Goal –
Write out every row from the line containing "Given: Open the Site Manager icon" down to the line containing "coord(616,14)", including both of those lines.

Rows –

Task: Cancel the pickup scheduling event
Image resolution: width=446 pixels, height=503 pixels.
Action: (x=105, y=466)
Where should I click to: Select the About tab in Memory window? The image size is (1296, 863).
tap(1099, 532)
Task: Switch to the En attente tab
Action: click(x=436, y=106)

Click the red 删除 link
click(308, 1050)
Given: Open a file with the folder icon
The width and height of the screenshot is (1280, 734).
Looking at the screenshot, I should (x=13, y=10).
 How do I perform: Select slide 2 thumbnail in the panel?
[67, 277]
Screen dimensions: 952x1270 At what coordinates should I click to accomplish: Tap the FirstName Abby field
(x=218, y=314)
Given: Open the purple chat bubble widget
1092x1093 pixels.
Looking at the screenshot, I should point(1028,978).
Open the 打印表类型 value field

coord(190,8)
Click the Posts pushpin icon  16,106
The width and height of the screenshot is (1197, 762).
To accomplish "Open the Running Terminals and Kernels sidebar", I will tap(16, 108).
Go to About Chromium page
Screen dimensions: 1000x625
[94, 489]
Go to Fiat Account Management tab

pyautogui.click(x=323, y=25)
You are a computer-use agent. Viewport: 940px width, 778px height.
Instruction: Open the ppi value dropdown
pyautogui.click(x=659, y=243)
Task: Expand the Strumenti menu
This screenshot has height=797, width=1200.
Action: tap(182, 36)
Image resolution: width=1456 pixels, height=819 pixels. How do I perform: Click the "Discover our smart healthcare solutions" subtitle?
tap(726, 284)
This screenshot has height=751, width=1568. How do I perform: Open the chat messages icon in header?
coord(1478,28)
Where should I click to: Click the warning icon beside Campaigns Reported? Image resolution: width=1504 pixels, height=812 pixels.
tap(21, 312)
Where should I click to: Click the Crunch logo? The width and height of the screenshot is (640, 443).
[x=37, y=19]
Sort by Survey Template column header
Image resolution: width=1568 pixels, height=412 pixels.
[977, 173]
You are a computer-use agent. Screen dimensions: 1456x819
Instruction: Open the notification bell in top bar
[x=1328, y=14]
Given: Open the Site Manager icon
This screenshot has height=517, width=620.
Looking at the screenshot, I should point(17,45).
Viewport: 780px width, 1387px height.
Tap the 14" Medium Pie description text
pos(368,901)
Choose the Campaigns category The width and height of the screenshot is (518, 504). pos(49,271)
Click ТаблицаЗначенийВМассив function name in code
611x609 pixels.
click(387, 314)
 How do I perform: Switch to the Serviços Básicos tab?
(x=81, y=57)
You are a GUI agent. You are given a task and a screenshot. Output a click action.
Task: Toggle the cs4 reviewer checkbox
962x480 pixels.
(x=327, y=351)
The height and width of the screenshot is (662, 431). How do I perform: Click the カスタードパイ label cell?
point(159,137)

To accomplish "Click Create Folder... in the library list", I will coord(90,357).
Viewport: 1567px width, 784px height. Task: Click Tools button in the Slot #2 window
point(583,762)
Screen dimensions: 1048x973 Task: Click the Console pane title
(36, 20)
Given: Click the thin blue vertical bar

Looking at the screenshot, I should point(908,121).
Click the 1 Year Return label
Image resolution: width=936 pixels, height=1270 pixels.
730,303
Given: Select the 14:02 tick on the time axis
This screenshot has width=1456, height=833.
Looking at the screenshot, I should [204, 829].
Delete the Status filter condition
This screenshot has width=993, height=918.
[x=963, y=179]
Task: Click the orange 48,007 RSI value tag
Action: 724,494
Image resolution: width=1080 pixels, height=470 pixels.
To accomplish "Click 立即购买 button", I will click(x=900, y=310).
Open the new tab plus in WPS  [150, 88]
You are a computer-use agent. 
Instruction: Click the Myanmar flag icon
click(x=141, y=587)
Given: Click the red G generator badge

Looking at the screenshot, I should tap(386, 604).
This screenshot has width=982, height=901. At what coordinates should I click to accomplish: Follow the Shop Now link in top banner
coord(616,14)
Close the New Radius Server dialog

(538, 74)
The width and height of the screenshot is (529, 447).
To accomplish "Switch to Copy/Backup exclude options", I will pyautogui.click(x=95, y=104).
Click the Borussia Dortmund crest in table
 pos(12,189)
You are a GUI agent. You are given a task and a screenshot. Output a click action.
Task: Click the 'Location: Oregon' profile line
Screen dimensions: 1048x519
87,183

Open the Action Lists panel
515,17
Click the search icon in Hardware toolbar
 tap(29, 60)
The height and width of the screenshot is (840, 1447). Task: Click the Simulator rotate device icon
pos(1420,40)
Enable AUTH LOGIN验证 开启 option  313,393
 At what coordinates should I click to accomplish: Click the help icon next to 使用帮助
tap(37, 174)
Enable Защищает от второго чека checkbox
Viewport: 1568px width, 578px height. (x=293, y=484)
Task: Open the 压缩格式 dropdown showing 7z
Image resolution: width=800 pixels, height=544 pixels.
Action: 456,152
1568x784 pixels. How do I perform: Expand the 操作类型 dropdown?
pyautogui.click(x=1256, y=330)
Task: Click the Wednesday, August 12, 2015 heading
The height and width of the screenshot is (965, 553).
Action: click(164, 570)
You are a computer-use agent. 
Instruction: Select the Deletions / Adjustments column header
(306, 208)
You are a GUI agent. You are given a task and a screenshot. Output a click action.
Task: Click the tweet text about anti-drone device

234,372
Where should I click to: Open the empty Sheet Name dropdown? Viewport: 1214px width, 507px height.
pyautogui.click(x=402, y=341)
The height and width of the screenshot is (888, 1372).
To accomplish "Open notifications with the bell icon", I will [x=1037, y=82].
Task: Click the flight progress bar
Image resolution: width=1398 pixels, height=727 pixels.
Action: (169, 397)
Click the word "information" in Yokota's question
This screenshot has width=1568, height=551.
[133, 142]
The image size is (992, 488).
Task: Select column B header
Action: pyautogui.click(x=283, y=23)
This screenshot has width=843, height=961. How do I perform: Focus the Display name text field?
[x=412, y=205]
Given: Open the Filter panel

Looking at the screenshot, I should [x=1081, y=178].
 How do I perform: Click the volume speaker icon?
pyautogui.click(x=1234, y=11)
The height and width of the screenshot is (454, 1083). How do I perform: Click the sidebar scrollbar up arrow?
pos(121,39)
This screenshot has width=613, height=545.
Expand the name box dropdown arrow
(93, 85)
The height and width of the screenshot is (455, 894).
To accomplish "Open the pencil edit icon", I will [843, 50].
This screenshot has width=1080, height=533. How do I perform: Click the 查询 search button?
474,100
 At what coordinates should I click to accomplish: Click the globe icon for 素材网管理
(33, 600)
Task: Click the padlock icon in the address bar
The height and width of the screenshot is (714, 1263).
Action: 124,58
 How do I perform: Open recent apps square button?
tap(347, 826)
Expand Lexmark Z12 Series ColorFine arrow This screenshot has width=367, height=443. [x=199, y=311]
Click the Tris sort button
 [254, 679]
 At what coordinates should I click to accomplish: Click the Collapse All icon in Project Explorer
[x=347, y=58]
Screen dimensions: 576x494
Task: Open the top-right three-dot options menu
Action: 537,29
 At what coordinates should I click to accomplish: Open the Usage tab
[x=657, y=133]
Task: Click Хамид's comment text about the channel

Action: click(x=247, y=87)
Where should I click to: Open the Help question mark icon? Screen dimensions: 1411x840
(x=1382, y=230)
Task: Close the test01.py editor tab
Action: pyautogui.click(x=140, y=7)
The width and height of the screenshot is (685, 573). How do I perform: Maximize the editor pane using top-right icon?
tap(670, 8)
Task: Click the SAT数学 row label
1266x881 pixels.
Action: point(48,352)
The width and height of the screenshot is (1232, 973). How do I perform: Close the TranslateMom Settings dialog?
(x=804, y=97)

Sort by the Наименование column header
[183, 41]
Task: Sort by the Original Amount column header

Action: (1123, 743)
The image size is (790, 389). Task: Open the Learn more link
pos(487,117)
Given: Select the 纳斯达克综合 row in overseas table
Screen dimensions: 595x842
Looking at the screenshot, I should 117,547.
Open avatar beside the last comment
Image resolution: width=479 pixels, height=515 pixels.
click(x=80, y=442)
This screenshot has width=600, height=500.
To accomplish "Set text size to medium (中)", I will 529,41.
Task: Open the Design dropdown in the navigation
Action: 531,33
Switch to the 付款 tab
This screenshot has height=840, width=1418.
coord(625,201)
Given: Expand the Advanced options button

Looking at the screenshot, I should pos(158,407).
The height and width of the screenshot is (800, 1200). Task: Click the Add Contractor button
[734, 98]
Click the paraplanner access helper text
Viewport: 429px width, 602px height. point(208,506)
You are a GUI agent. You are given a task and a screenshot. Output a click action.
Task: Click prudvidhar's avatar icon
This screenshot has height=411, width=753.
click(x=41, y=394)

Result of the task –
Given: Open the Site Manager icon
This screenshot has height=517, width=620.
Looking at the screenshot, I should point(17,45).
Viewport: 780px width, 1387px height.
Tap the 14" Medium Pie description text
pos(368,901)
Choose the Campaigns category The width and height of the screenshot is (518, 504). pos(49,271)
Click ТаблицаЗначенийВМассив function name in code
611x609 pixels.
click(387, 314)
 How do I perform: Switch to the Serviços Básicos tab?
(x=81, y=57)
You are a GUI agent. You are given a task and a screenshot. Output a click action.
Task: Toggle the cs4 reviewer checkbox
962x480 pixels.
(x=327, y=351)
The height and width of the screenshot is (662, 431). How do I perform: Click the カスタードパイ label cell?
point(159,137)

To accomplish "Click Create Folder... in the library list", I will coord(90,357).
Viewport: 1567px width, 784px height. Task: Click Tools button in the Slot #2 window
point(583,762)
Screen dimensions: 1048x973 Task: Click the Console pane title
(36, 20)
Given: Click the thin blue vertical bar

Looking at the screenshot, I should point(908,121).
Click the 1 Year Return label
Image resolution: width=936 pixels, height=1270 pixels.
730,303
Given: Select the 14:02 tick on the time axis
This screenshot has width=1456, height=833.
Looking at the screenshot, I should [204, 829].
Delete the Status filter condition
This screenshot has width=993, height=918.
[x=963, y=179]
Task: Click the orange 48,007 RSI value tag
Action: 724,494
Image resolution: width=1080 pixels, height=470 pixels.
To accomplish "Click 立即购买 button", I will click(x=900, y=310).
Open the new tab plus in WPS  [150, 88]
You are a computer-use agent. 
Instruction: Click the Myanmar flag icon
click(x=141, y=587)
Given: Click the red G generator badge

Looking at the screenshot, I should tap(386, 604).
This screenshot has width=982, height=901. At what coordinates should I click to accomplish: Follow the Shop Now link in top banner
coord(616,14)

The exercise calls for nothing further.